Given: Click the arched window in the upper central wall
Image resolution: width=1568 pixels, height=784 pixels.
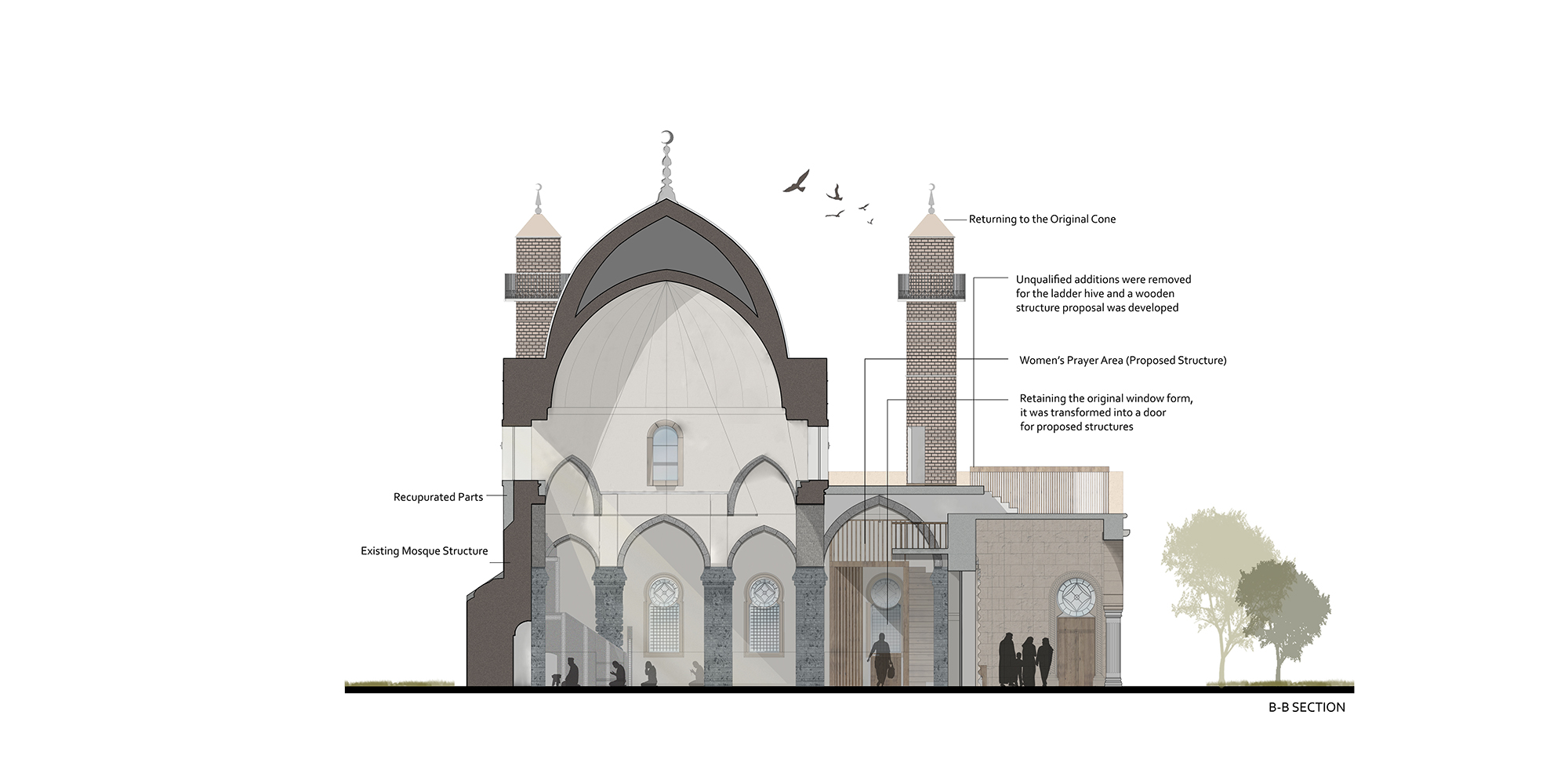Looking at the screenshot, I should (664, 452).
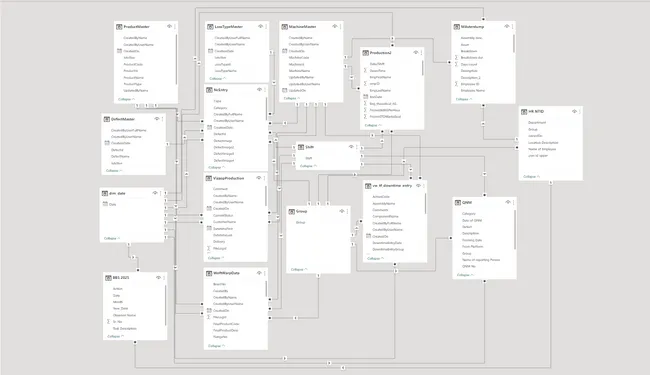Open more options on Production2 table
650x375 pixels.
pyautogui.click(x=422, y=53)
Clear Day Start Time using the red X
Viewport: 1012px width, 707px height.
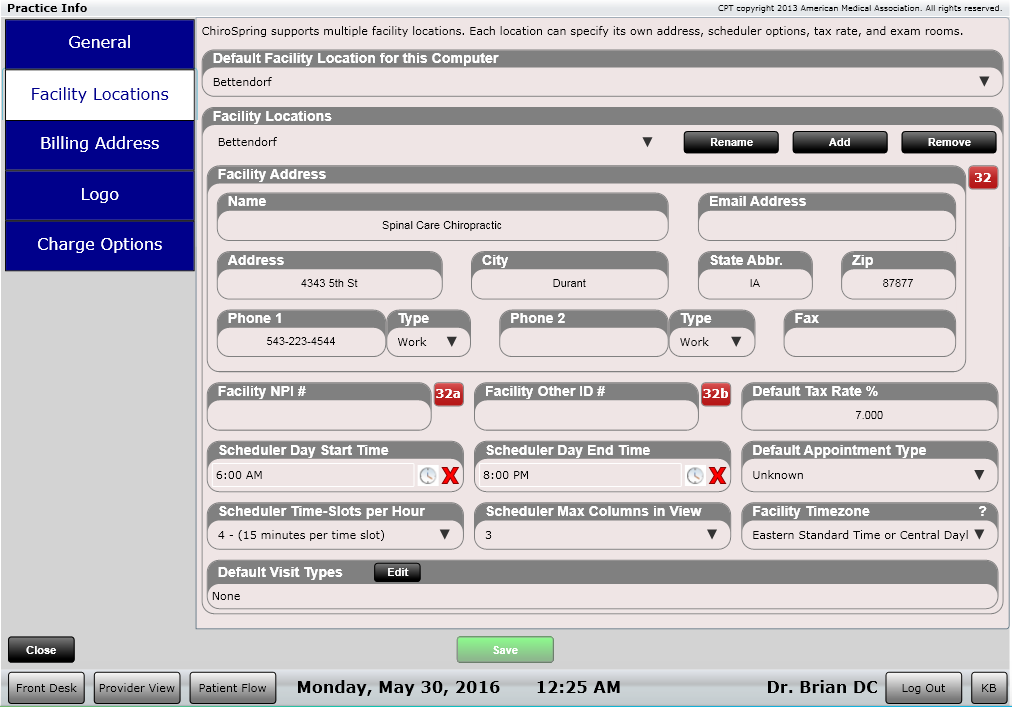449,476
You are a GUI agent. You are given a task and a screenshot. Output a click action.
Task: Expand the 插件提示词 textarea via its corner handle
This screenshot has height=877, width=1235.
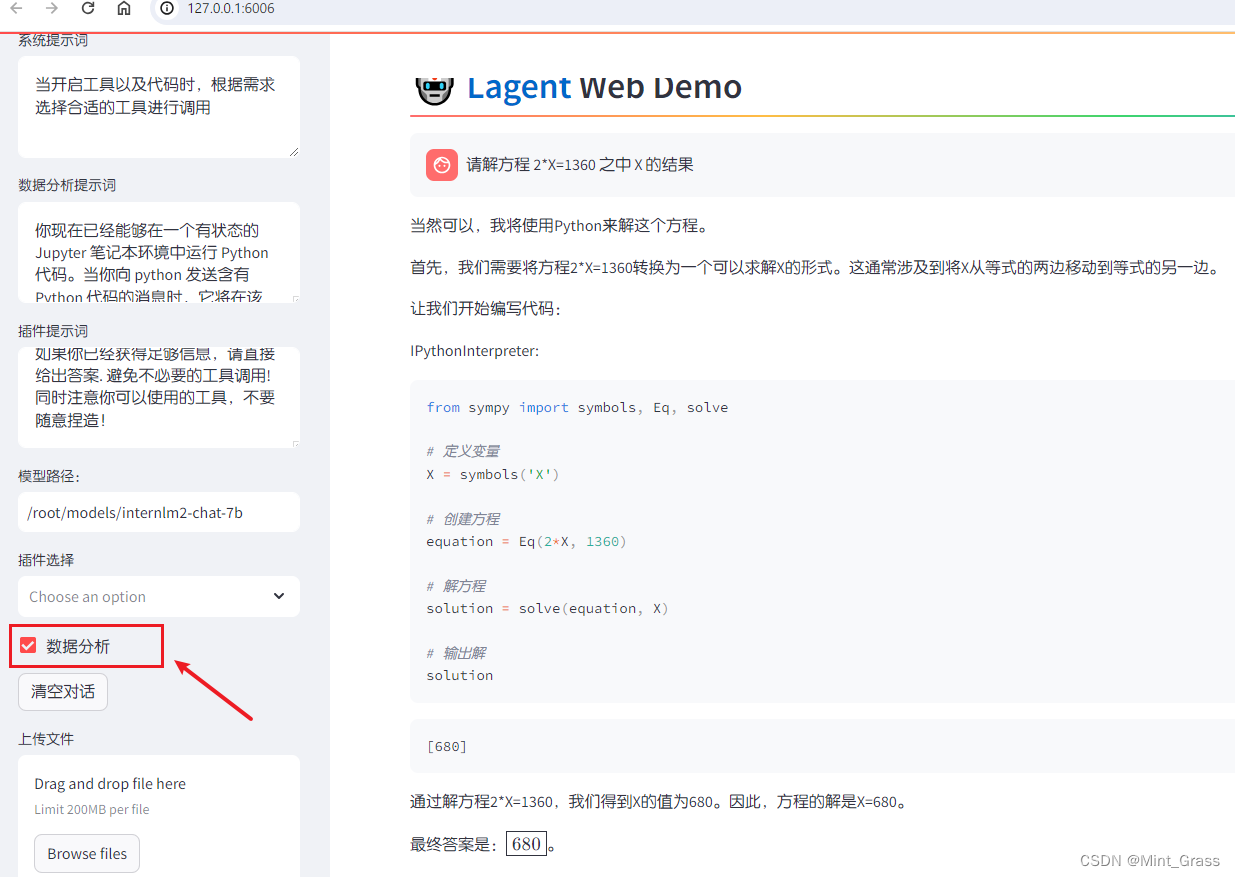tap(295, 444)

# Task brief
Apart from the pictures, which are to be omitted, every record must be transcribed exactly.

# Expected answer
Given: Click the arched window in the upper central wall
Image resolution: width=1568 pixels, height=784 pixels.
Looking at the screenshot, I should (664, 452).
Open more options on Production2 table
650x375 pixels.
pyautogui.click(x=422, y=53)
Clear Day Start Time using the red X
Viewport: 1012px width, 707px height.
449,476
You are a GUI agent. You are given a task and a screenshot. Output a click action.
Task: Expand the 插件提示词 textarea via its corner handle
This screenshot has height=877, width=1235.
tap(295, 444)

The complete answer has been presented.